Late-night hosts recapped Donald Trump’s especially weird address at the annual Thanksgiving turkey pardon.
Jimmy Kimmel
On his final show before the Thanksgiving holiday, Jimmy Kimmel counted his blessings. “This year, I am most thankful that we only have five weeks left in this year,” he joked on Tuesday evening.
Meanwhile at the White House “the presidential ketchup boat is filled to the brim and ready to go.” On Tuesday, at the “freshly paved over Rose Garden”, the president presided over the annual pardon of the turkeys, “which at this point are the only thing that Trump hasn’t pardoned this year”.
The two lucky birds this year are named Gobble and Waddle, “which is what Trump does every night at dinner”, Kimmel quipped.

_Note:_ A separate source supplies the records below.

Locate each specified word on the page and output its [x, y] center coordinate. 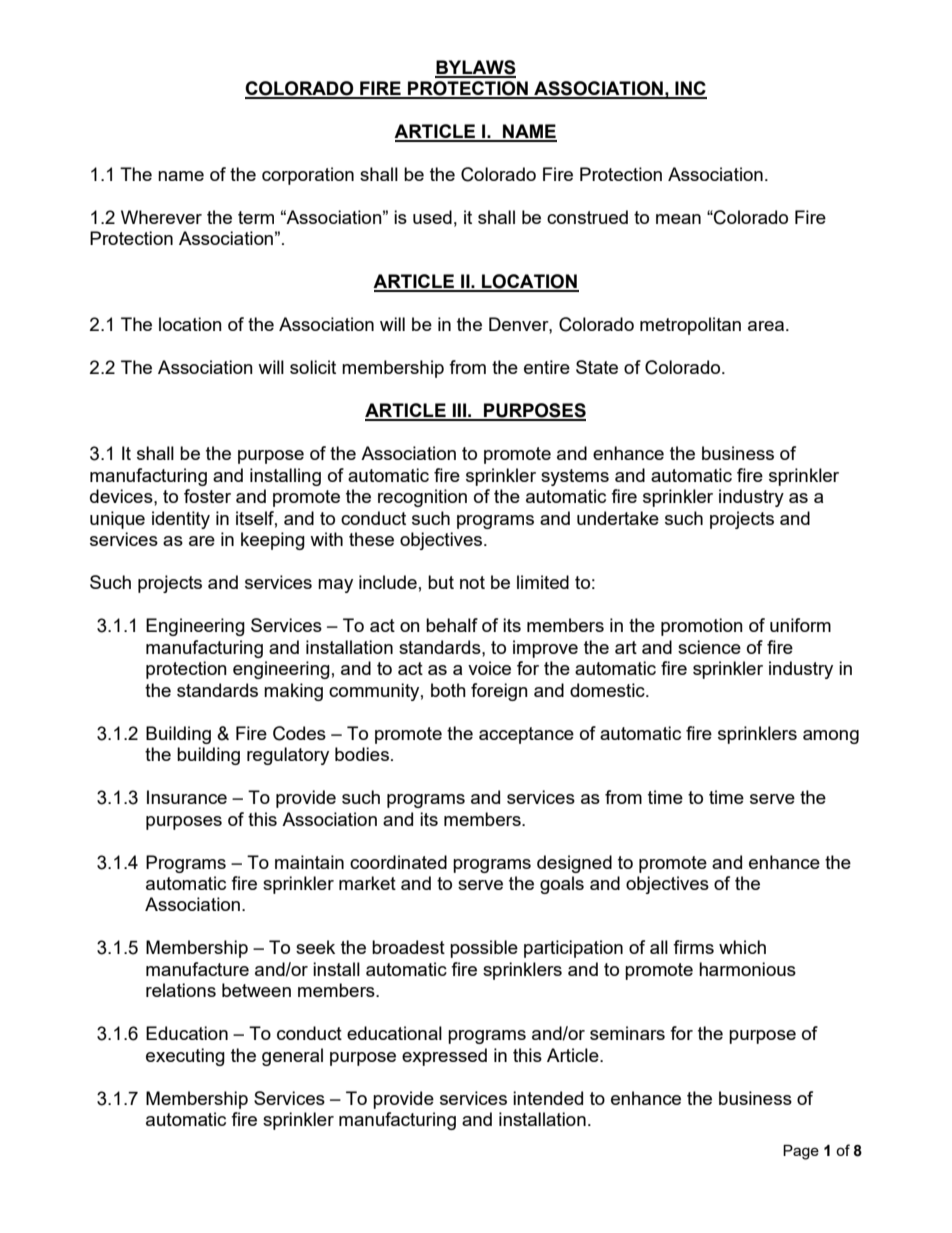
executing [185, 1057]
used [432, 217]
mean [678, 219]
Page [801, 1152]
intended [548, 1098]
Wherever [161, 217]
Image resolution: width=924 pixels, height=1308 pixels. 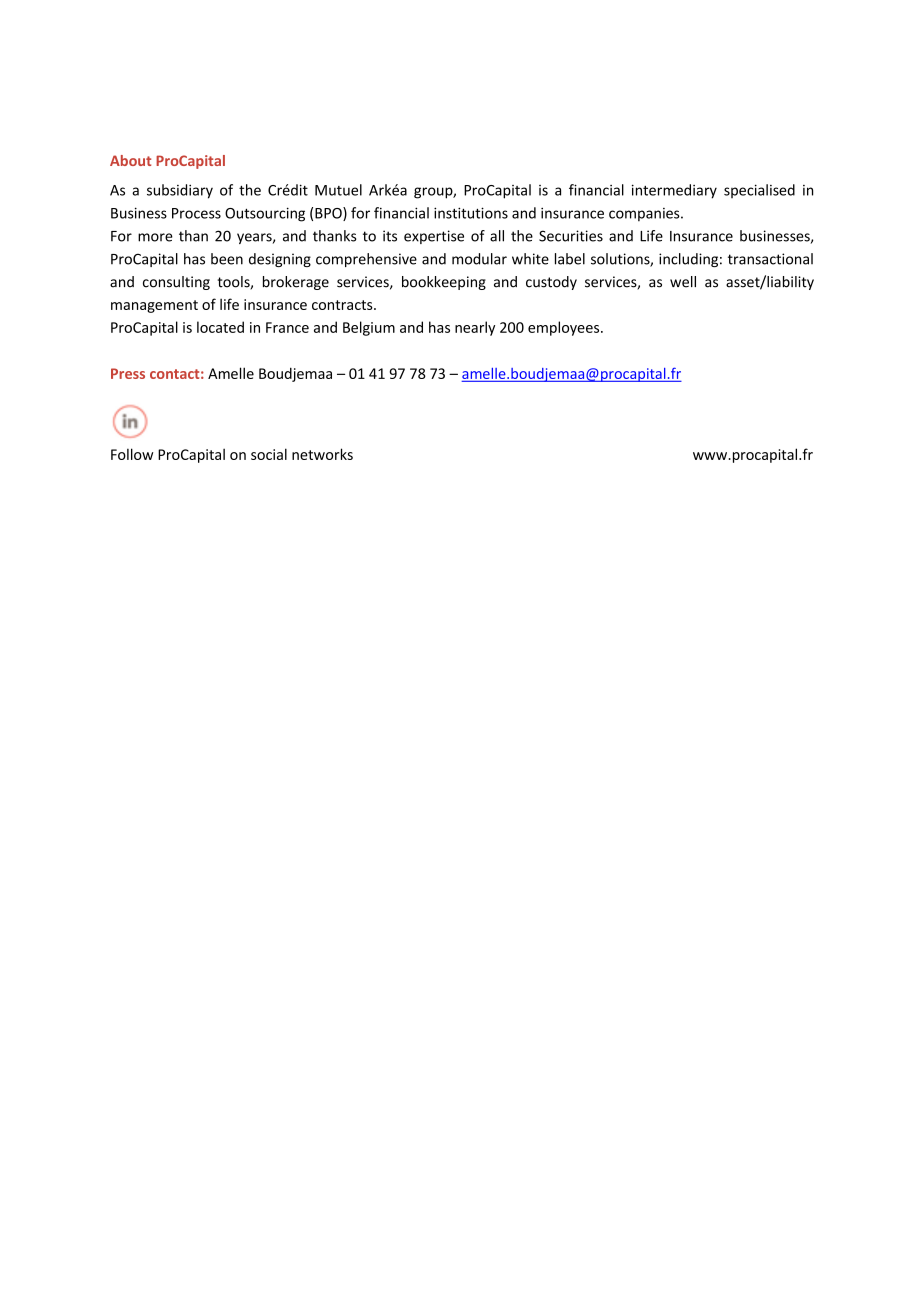 I want to click on expertise, so click(x=434, y=237).
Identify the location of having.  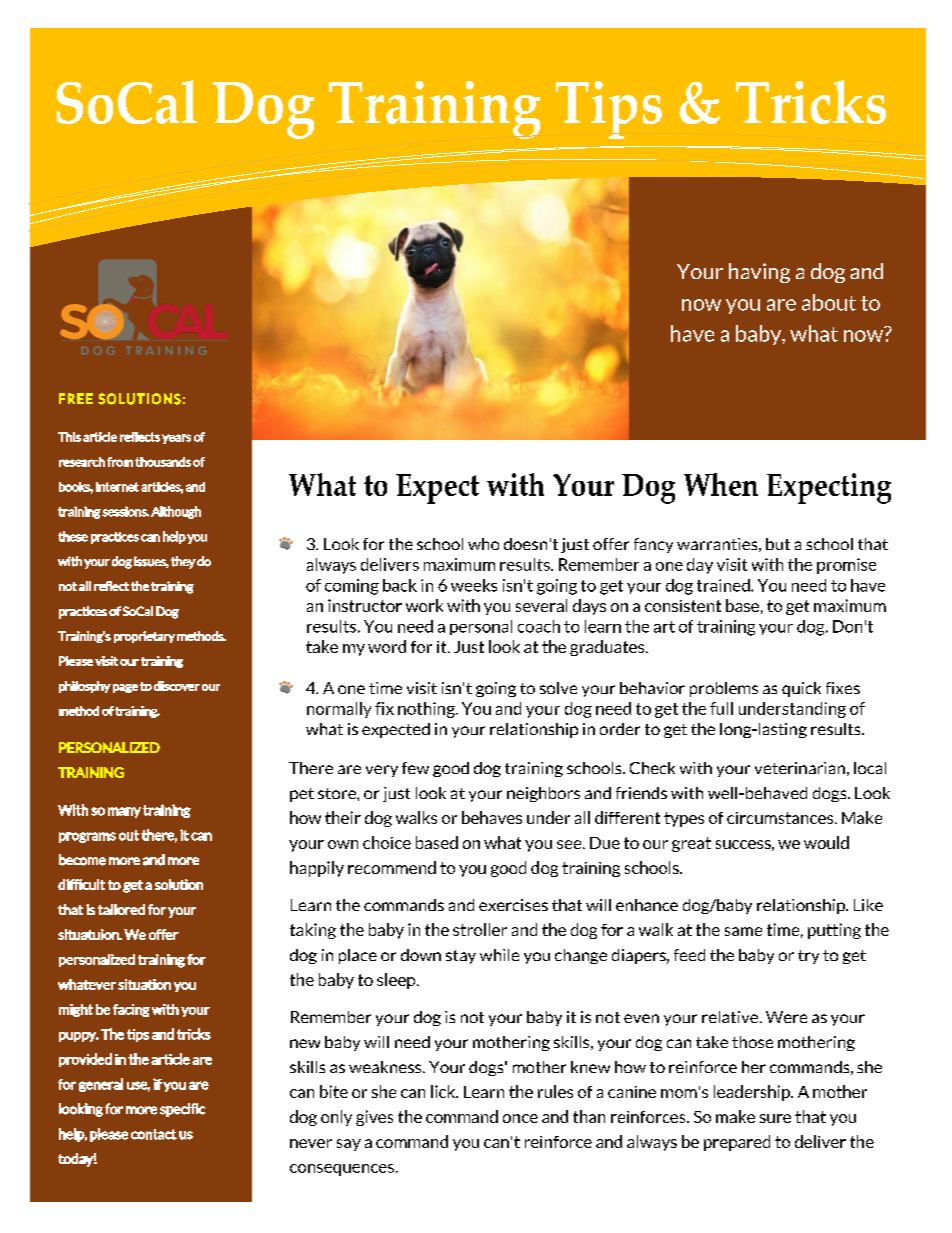
(759, 273).
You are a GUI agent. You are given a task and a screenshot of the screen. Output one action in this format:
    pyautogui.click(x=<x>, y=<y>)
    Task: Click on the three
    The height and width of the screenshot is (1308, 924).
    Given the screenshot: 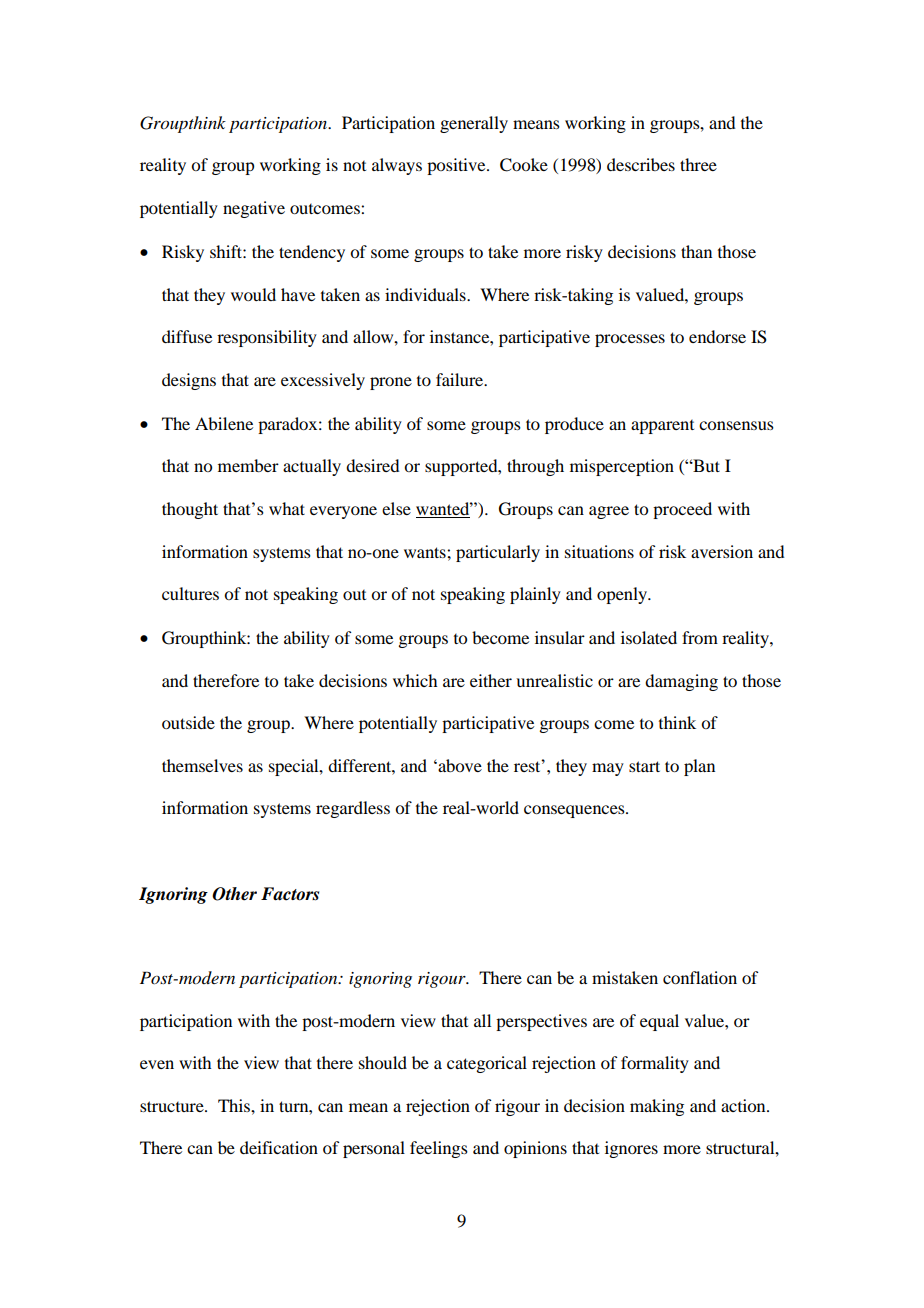 What is the action you would take?
    pyautogui.click(x=698, y=164)
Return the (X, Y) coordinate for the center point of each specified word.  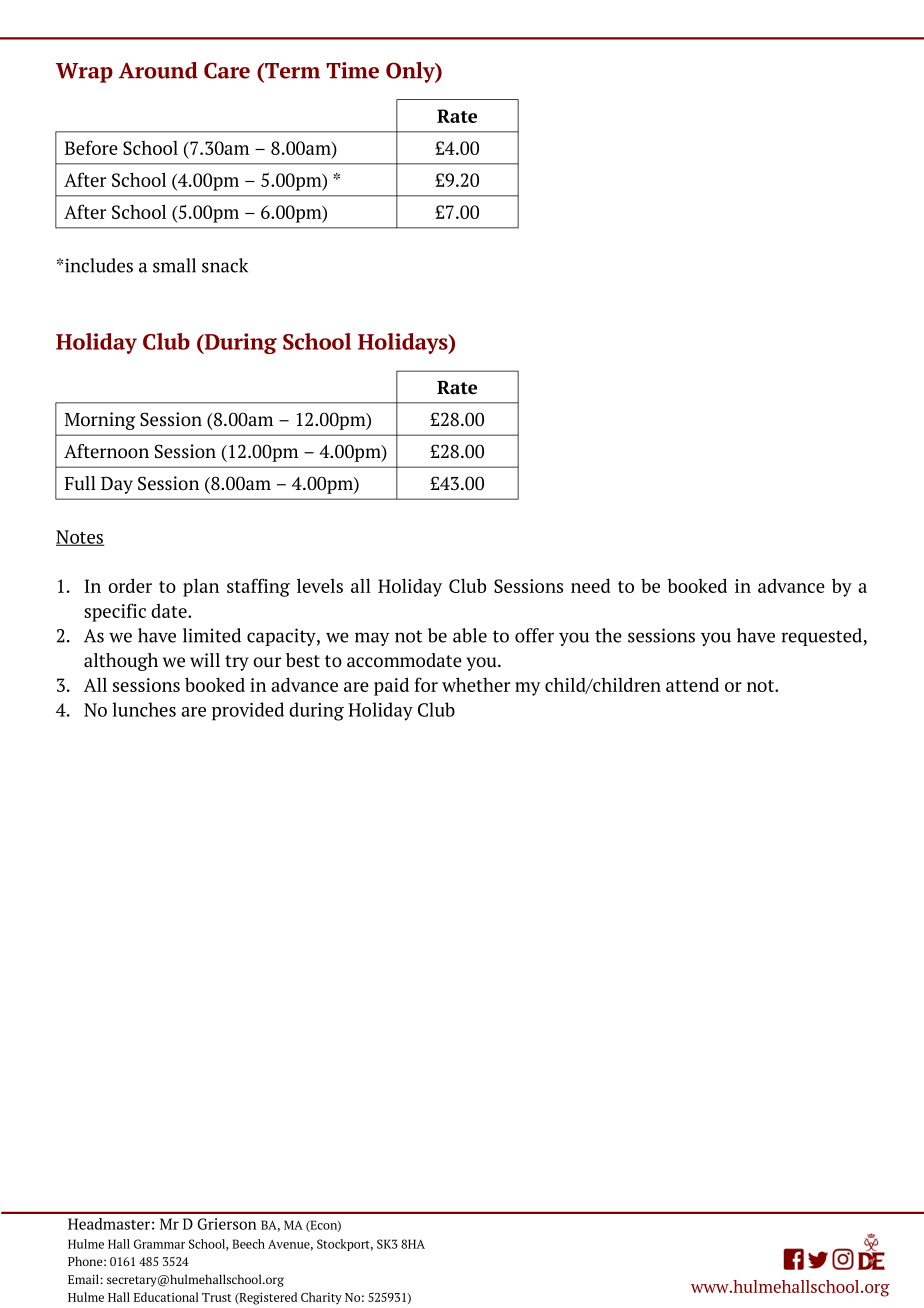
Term (291, 71)
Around (158, 70)
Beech (248, 1244)
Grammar (159, 1244)
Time (352, 70)
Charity (321, 1298)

“Now most presidents at the turkey pardon keep it light – they do bad puns, they wish everybody a happy Thanksgiving, and they go back to work,” he continued. “But that’s not Donald Trump. Donald Trump used the opportunity to brag about all the wars he’s ending, how low his imaginary prices are now.
“And out of nowhere, took shots at the mayor of Chicago and the governor of Illinois,” calling them, respectively, a “low-IQ person” and a “big fat slob”.
“Happy Thanksgiving, everybody!” Kimmel deadpanned. “I mean, seriously though – he says a lot of crazy stuff. In that same press conference he said there had been no murders in Washington DC in the last six months because of him,” even though, in reality, there have been 62 murders in Washington since he took office. “Which already indicates a vivid imagination,” said Kimmel. “But does he really look at himself in the mirror and go: ‘I am thin. I am so thin I can comment on others who aren’t?’”
Kimmel also touched on the news that Paramount, now owned by Trump’s friend Larry Ellison, will distribute a new Rush Hour movie at Trump’s request. “He likes the Rush Hour movies because that was the last time he got Eric to be quiet for 90 minutes,” Kimmel joked.
The fourth Rush Hour movie had been dead in the water until Trump intervened, because director Bret Ratner had been blacklisted in Hollywood over sexual misconduct allegations, though he is making a theatrical comeback, of sorts, with a documentary on Melania Trump.
“One thing about Melania – she has really good instincts about men,” Kimmel joked. “So for anyone who says that Trump wastes a lot of time on nothing, wrong! We’re getting a Rush Hour 4. And next up, The Cosby Show.”
Seth Meyers
And on Late Night, Seth Meyers recapped an especially strange edition of the annual turkey pardon. “No matter who the president is, this is a weird tradition,” he noted. “But, as weird as it is, Trump can always make it weirder.”
Meyers played a montage of clips from Trump’s address, in which he claimed last year’s turkey pardons were invalid and rambled about “gang members”, “murders” and called the Illinois governor, JB Pritzker, a “big, fat slob”.
“I think those turkeys were standing there being like, ‘Just fucking kill us. Put us out of our misery,’” Meyers joked.
And yet somehow, it “did get weirder”, as Trump went on to say that the secretary of health and human services, Robert F Kennedy Jr, had deemed Gobble and Waddle as the first “Maha” (Make America Healthy Again) turkeys, raised on a diet of grass and beef smoothies.
“It definitely sounds like you still plan on eating them,” Meyers quipped, imitating Trump: “We’ve fattened them up for this pardon. And then, of course, the next step, we will baste them for justice.”